Cognitive Level Distribution

Level % of Quiz Question Style
Remember/Recall 20-30% Definitions, facts, terminology
Understand 20-30% Explain concepts, compare ideas
Apply 30-40% Scenarios, problem-solving, "what would you do"
Analyze/Evaluate 10-20% Case studies, best approach, justify a decision

Phase 3: Quiz Template

Quiz Format

## [Quiz Title]

**Subject:** [Topic]
**Questions:** [X]
**Time limit:** [X] minutes (optional)
**Passing score:** [X]%

---

### Question 1 (Multiple Choice)

What is the primary purpose of [concept]?

a) [Distractor — plausible but incorrect]
b) [Correct answer]
c) [Distractor — common misconception]
d) [Distractor — related but wrong]

---

### Question 2 (True/False)

[Statement about the topic.]

True / False

---

### Question 3 (Short Answer)

In 1-2 sentences, explain [concept or process].

---

### Question 4 (Scenario-Based Multiple Choice)

A client tells you [scenario]. Based on best practices, what should you do first?

a) [Option A]
b) [Option B]
c) [Option C]
d) [Option D]

---

[Continue for all questions...]

Answer Key Format

## Answer Key — [Quiz Title]

### Question 1: **B**
[Explanation of why B is correct and why the other options are wrong.
This is the teaching moment — answer keys should educate, not just confirm.]

### Question 2: **False**
[Explanation: The statement is false because... The correct information is...]

### Question 3: **Sample Answer**
"[Model answer that would receive full credit.]"

**Grading criteria:**
- Must mention [key concept 1] (1 point)
- Must mention [key concept 2] (1 point)
- Accurate and clear explanation (1 point)

### Question 4: **C**
[Explanation with reasoning for why C is the best approach in this scenario.]
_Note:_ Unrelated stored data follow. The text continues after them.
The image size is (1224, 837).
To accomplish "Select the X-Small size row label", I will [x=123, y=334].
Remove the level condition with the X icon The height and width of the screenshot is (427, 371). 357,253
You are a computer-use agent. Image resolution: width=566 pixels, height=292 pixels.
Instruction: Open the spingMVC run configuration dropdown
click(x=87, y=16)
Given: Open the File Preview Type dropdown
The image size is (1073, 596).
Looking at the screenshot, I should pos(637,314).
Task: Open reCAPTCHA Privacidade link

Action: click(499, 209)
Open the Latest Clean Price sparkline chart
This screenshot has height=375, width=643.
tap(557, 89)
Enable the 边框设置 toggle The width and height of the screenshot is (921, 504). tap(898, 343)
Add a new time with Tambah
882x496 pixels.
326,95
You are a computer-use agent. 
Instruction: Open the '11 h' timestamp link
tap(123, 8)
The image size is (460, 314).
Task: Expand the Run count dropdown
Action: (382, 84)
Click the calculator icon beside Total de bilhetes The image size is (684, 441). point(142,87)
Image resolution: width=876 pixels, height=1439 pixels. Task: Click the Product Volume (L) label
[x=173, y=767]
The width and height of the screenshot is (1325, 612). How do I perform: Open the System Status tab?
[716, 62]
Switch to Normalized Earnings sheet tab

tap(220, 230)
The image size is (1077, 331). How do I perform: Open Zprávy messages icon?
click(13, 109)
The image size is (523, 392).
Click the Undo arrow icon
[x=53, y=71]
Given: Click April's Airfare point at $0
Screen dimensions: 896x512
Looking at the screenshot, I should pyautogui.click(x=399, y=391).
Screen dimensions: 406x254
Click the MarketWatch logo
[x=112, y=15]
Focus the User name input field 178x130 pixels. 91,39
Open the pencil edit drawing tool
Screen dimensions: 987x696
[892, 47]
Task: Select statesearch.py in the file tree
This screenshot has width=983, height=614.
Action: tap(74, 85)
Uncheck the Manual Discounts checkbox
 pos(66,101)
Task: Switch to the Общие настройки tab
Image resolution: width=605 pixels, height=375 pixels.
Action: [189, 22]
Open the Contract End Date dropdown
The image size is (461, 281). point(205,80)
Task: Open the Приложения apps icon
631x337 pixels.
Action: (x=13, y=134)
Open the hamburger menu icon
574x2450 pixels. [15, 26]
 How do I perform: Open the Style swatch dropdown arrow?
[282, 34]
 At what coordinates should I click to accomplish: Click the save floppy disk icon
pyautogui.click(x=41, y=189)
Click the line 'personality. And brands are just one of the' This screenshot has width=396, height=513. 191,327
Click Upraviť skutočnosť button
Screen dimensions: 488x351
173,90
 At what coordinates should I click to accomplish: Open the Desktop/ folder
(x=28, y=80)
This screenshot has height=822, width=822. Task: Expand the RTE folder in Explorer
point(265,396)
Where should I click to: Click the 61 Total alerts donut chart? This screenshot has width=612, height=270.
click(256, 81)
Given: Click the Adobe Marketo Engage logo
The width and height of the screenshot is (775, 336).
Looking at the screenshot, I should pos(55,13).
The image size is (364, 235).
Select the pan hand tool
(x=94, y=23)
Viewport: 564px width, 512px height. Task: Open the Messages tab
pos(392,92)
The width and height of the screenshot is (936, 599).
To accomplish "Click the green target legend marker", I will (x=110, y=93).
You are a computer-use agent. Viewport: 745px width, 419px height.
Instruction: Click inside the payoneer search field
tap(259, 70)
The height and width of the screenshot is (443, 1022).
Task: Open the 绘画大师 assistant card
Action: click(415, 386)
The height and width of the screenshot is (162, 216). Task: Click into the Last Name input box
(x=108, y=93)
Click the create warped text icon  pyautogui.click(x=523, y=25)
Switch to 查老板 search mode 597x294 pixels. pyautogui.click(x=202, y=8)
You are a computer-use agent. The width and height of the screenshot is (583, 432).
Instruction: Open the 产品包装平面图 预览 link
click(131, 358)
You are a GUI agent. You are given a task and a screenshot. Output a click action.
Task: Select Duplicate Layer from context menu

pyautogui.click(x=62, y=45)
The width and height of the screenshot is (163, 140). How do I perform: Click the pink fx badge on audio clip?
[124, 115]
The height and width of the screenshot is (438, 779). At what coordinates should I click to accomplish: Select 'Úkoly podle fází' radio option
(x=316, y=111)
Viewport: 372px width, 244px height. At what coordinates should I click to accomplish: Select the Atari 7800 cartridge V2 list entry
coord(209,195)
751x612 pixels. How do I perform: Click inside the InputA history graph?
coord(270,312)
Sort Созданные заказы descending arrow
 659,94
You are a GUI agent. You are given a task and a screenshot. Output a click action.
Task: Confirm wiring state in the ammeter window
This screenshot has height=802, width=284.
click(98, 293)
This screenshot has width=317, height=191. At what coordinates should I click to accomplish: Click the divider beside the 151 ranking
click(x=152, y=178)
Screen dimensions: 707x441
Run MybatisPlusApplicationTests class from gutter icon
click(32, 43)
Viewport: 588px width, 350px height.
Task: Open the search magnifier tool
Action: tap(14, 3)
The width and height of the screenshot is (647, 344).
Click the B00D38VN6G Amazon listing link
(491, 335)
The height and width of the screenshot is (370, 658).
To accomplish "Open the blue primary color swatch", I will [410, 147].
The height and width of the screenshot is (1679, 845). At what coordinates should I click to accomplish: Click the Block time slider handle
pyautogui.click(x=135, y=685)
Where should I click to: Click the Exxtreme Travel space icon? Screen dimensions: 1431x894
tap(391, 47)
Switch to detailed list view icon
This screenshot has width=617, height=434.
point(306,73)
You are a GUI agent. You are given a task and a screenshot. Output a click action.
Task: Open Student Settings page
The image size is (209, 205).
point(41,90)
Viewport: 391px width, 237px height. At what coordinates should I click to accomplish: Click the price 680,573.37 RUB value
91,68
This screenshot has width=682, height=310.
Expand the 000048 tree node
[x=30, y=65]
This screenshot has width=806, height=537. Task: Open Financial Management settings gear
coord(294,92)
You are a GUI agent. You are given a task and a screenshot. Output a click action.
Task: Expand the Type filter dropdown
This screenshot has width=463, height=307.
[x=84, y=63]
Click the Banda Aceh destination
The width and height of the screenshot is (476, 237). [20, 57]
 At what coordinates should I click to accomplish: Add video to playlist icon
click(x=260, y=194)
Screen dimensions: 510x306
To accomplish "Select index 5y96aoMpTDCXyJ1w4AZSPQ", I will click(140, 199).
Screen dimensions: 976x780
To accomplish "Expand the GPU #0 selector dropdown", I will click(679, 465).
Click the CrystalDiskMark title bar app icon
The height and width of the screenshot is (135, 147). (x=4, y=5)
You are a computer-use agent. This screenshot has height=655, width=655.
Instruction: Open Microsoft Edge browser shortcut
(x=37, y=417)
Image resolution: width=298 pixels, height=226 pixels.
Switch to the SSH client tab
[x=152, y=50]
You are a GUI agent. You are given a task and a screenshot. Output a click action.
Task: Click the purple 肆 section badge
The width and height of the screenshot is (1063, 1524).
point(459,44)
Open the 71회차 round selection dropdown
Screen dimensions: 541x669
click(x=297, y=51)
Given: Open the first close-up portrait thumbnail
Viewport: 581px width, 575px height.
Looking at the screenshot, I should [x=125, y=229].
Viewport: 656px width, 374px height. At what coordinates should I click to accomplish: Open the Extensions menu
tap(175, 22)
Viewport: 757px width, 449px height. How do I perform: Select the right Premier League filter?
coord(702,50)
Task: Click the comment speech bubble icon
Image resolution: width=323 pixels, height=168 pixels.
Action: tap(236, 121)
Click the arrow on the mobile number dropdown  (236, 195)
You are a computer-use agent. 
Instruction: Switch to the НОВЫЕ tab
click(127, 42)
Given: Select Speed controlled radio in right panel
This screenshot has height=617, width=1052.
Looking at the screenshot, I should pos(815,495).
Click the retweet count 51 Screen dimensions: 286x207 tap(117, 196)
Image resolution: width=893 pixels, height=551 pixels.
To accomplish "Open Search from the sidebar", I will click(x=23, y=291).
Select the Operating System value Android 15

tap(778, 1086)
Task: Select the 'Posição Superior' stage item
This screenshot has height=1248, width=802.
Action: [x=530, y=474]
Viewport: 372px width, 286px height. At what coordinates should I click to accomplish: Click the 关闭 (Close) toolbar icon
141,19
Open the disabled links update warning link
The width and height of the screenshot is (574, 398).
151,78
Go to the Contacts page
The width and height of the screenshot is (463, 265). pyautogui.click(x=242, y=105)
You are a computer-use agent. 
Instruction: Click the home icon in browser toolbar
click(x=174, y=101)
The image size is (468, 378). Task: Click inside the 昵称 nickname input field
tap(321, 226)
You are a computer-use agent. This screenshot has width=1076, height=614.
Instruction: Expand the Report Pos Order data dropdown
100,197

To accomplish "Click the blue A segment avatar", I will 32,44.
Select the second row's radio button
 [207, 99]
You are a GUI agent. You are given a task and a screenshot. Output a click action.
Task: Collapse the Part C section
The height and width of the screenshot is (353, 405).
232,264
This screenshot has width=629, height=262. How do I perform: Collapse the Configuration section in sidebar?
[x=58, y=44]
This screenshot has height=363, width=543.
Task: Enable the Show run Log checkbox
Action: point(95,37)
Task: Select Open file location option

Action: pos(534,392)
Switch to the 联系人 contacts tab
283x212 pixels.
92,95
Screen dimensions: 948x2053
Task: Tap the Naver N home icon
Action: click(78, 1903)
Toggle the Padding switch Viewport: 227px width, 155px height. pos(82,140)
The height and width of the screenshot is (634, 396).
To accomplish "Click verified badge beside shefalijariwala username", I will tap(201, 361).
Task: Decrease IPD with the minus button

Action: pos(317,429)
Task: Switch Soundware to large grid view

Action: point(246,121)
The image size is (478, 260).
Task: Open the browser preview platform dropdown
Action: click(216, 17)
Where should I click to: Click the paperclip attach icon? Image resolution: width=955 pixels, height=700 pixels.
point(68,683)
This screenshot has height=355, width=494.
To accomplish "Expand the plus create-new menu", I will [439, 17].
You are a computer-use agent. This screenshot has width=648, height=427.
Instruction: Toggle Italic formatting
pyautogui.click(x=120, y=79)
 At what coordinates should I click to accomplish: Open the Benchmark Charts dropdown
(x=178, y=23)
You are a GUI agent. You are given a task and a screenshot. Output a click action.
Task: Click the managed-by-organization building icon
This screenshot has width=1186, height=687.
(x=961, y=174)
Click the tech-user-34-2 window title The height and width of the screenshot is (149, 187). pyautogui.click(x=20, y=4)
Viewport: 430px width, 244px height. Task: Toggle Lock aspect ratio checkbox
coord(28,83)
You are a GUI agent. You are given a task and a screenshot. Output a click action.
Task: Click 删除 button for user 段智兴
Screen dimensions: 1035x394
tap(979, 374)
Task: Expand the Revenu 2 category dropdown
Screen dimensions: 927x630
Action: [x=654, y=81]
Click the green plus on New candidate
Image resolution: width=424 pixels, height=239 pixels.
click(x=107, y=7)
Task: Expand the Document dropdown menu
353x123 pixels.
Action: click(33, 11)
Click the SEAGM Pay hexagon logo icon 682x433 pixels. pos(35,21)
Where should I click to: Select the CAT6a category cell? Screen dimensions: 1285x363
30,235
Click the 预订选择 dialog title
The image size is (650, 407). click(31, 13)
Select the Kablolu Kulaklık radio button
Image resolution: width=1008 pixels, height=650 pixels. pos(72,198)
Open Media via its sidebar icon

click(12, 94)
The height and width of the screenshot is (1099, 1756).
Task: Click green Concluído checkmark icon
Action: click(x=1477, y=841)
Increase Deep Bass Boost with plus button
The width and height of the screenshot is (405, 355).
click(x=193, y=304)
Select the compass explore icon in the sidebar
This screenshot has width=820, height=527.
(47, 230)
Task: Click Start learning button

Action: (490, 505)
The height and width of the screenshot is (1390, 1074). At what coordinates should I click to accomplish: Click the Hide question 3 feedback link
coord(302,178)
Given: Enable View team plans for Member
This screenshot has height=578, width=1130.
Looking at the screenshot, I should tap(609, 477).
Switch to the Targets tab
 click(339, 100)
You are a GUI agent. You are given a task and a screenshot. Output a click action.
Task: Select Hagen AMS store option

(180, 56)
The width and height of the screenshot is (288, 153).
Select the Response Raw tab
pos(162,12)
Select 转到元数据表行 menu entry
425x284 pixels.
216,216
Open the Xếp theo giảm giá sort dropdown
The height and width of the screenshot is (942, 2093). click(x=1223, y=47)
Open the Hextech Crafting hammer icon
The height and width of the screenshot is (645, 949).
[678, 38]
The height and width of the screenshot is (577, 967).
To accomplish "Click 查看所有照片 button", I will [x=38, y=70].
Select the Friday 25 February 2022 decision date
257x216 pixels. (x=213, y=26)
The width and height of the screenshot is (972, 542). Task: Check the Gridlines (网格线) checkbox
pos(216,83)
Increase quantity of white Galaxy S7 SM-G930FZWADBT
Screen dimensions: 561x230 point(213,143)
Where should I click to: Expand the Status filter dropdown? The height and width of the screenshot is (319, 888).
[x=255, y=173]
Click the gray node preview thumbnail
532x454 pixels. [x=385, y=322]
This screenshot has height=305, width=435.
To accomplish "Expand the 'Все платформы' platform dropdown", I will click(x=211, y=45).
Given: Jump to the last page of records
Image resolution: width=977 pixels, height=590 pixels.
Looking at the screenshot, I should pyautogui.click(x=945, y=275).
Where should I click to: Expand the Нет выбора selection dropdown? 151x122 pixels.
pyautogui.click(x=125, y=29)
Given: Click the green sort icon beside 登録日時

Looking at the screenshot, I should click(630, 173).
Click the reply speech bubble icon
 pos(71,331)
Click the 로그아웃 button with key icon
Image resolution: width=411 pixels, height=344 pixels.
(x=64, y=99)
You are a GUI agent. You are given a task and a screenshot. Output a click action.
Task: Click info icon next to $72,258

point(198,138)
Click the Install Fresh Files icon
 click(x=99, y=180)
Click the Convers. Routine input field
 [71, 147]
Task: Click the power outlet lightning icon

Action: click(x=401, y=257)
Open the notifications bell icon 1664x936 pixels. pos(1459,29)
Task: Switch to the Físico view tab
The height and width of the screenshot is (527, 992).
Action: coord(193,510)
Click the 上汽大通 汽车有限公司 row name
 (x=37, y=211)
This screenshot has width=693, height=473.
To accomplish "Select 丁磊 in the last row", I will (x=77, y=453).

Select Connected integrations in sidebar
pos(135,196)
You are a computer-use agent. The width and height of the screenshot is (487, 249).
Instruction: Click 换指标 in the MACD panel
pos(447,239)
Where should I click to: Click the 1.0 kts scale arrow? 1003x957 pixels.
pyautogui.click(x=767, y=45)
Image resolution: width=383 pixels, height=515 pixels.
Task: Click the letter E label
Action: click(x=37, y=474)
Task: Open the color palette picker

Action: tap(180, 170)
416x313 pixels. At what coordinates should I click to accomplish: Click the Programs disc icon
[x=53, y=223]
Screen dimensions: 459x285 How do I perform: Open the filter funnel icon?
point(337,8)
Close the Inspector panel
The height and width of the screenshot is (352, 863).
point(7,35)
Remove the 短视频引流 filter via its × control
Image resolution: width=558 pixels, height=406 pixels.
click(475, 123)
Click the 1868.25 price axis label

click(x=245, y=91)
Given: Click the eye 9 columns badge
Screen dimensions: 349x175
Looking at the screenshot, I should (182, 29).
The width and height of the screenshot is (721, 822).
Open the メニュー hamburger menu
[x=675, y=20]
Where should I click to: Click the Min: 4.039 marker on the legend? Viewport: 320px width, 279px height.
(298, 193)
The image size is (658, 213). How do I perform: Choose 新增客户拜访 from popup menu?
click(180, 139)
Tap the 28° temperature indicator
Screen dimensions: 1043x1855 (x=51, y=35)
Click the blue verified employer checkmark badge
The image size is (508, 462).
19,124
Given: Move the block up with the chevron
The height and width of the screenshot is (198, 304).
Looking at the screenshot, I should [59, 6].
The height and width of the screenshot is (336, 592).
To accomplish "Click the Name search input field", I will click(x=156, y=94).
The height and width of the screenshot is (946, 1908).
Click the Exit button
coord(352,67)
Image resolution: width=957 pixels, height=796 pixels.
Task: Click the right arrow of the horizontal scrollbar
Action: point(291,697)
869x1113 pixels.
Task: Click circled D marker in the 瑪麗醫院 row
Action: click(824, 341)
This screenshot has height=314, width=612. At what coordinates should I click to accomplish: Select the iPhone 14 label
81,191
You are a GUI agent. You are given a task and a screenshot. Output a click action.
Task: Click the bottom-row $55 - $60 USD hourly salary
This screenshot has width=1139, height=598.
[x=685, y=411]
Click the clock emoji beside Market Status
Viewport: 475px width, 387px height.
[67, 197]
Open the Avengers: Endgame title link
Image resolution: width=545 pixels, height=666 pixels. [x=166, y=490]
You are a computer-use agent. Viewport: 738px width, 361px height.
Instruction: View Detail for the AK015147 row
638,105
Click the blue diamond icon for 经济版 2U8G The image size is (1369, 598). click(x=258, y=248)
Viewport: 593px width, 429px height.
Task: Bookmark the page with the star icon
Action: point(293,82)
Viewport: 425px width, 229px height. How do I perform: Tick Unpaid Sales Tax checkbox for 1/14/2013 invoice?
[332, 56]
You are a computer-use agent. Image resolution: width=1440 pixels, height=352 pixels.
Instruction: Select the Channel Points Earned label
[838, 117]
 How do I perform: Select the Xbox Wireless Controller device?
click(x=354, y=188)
Phase 4: Quiz Delivery & Analysis

Delivery Options

Format Best For Tools
Paper / PDF In-person training, printed handouts Word, Google Docs
Online form Self-paced learning, auto-scoring Google Forms, Typeform
LMS integration Courses with tracking and certification Teachable, Thinkific, Kajabi
Live verbal Workshops, quick pulse checks No tools needed

Quiz Analysis

After administering, review:

Metric What It Tells You
Overall pass rate Is the quiz appropriately difficult?
Average score Are learners grasping the material?
Question-level analysis Which questions had the lowest correct rate?
Distractor analysis Are wrong answers attracting responses evenly?
Time to complete Is the quiz too long or too short?

Quiz Checklist

  • Questions align with stated learning objectives
  • Mix of question types and cognitive levels included
  • Multiple choice distractors are plausible (not obviously wrong)
  • No trick questions or ambiguous wording
  • Answer key includes explanations, not just correct answers
  • Passing score is appropriate for the difficulty level
  • Quiz has been tested by someone who knows the material (to catch errors)
  • Quiz has been tested by someone who does NOT know the material (to check clarity)

Anti-Patterns

  • Trick questions — questions designed to confuse rather than assess learning are unfair and uninformative.
  • Testing trivia instead of understanding — "What year was X invented?" tests memory, not competence.
  • All recall questions — if every question is "define this term," the quiz does not test real-world application.
  • Obvious wrong answers — if three of four options are absurd, the quiz is not assessing anything.
  • No answer explanations — a quiz without explanations in the answer key wastes a learning opportunity.
  • Too many questions — quiz fatigue reduces accuracy after 15-20 questions. Keep it focused.

Recovery

  • High failure rate: Review the questions — are they too hard, ambiguous, or testing content not covered in the source material?
  • Everyone gets a perfect score: The quiz is too easy. Add application and analysis questions that require deeper thinking.
  • One question has a very low correct rate: Either the content was not taught well or the question is poorly written. Investigate both possibilities.
  • Learners complain about unfairness: Review with fresh eyes. Remove any questions that could be interpreted multiple ways.
  • Need more questions for a question bank: Write 3x the questions you need and rotate them across quiz versions to prevent answer sharing.